スモール・プレス・エキスポ(Small Press Expo、略称SPX)は、メインストリームのスーパー・ヒーローものではなく、オルタナティブ系やインディペンデント系と呼ばれる作品や作家を主に扱うマンガ・フェスティバル。その対象には個人出版物・同人誌なども含まれる。
SPXが始まったのは、西海岸のオルタナティブ・プレス・エキスポ(Alternative Press Expo、略称APE)と同じく1994年のことだった。
2012年度は、9月15日と16日の2日間にわたって、ワシントンD.C.近郊のベセスダで開かれる。1日チケットが10ドル(約800円)、2日間の通しチケットが15ドル(約1,200円)。
2011年度は170のテーブルが並べられ、450人が出展者として登録した。参加者は約3千人とそれほど大きなイベントではないが、イグナッツ賞の授与や著名作家の参加など、その影響力は大きい。
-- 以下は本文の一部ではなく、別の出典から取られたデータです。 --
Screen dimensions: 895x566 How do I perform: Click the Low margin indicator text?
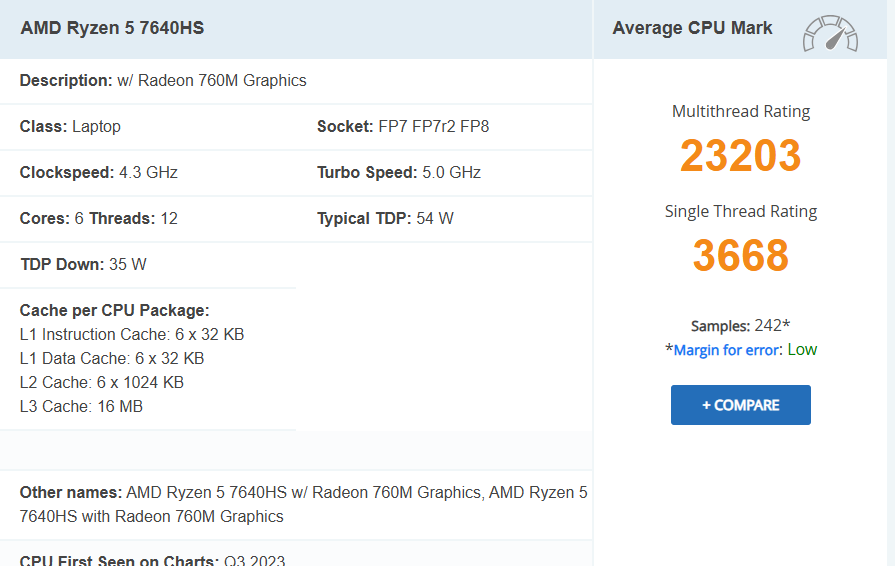802,350
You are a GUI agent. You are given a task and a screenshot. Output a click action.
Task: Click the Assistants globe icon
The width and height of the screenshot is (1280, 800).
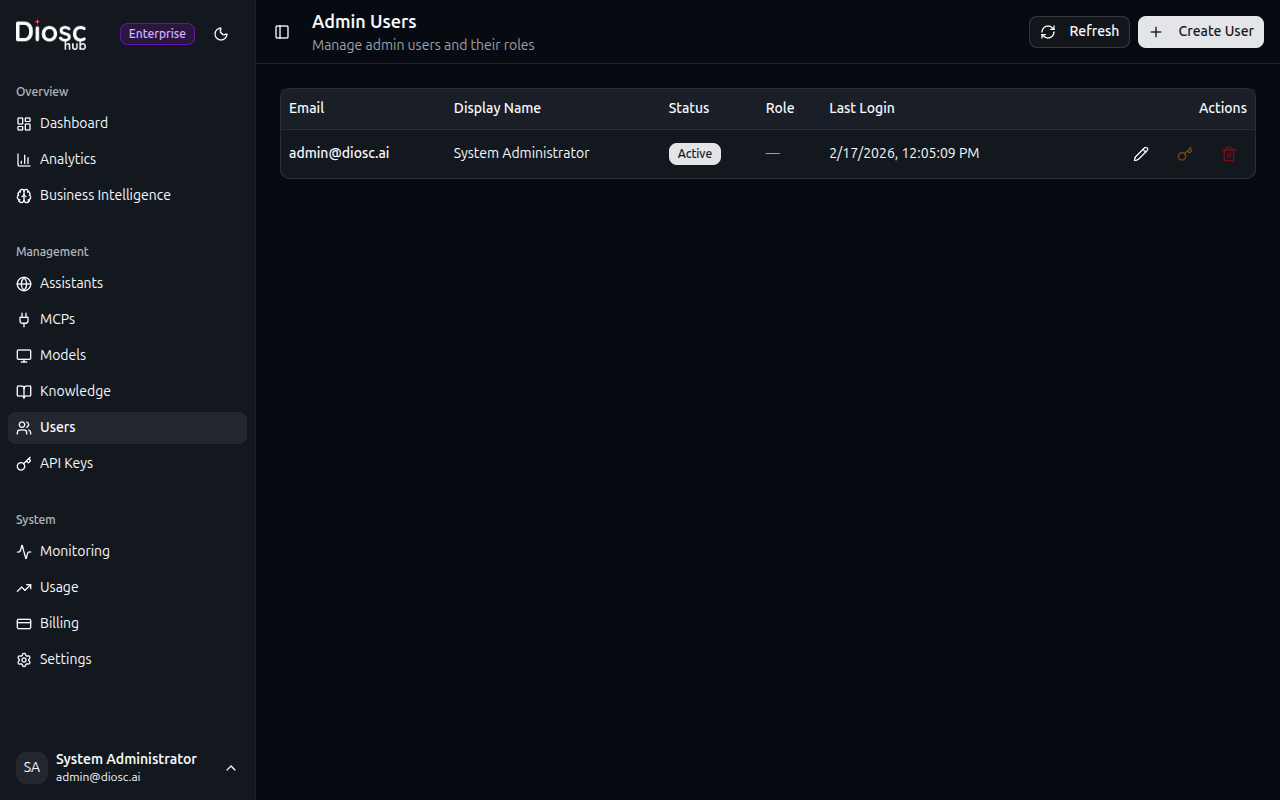coord(23,284)
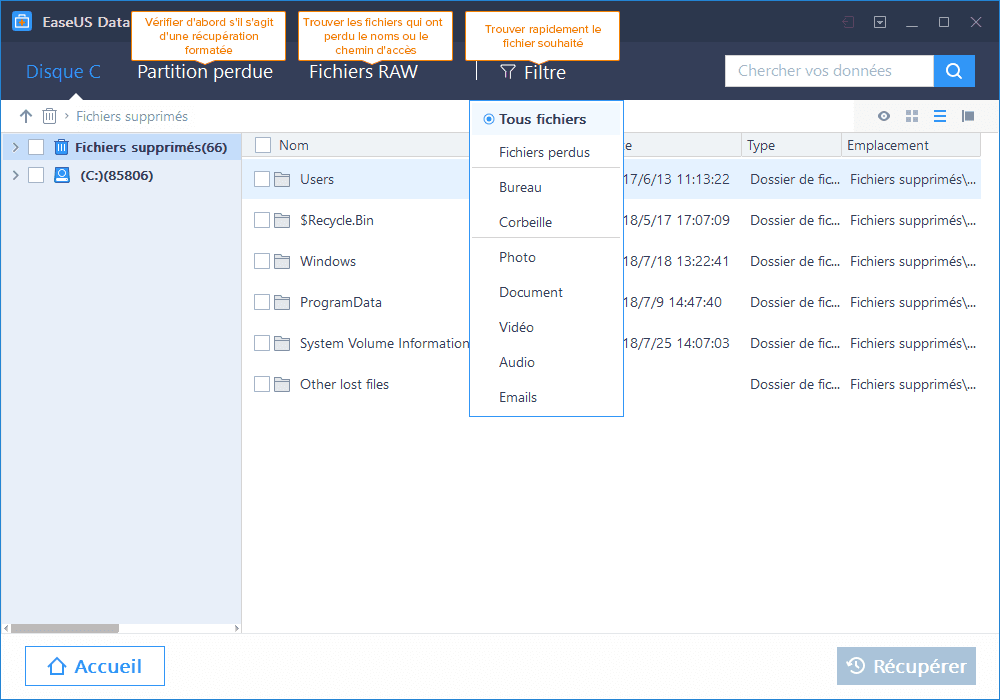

今年は『ゴーストワールド』のダニエル・クロウズ氏(Daniel Clowes)や『ジミーコリガン』のクリス・ウェア氏(Chris Ware)、『スリープウォーク・アンド・アザー・ストーリーズ』のエイドリアン・トミーネ氏(Adrian Tomine)、さらにはアート・スピーゲルマン氏(Art Spiegelman)の妻であり雑誌「ニューヨーカー」のアート・エディターでもあるフランソワーズ・ムリー氏(Françoise
Mouly)などがゲストとして参加する。さまざまな講演会やワークショップが開かれる予定だ。
また、SPXは「グラフィック・ノヴェル・ギフト・プログラム」(Graphic Novel Gift Program)というプロジェクトを推進している。これはワシントンD.C.の公共あるいは学校図書館ネットワークからひとつを選び、グラフィック・ノヴェルを購入する予算を贈与するというもの。過去にSPXへ参加したことのある作家たちの作品リストが渡され、図書館の購入担当者はその中から予算の範囲内で選書を行う。2011年度はモンゴメリー郡公共図書館システム(Montgomery County Public Library System)が選ばれ、230冊以上のマンガがこのプロジェクトの予算で購入された。モンゴメリー郡公共図書館システムには22の分館が含まれている。
日本の国立国会図書館に相当するアメリカ議会図書館(Library of Congress)への協力も行っており、議会図書館内に「スモール・プレス・コレクション」(Small Press Expo Collection at the Library of Congress)が設立された。このコレクションには、SPX参加者の作品のうち、納本されていない小出版社からの出版物やそもそも納本対象になっていない同人誌、SPXのポスターやチラシなどが含まれる。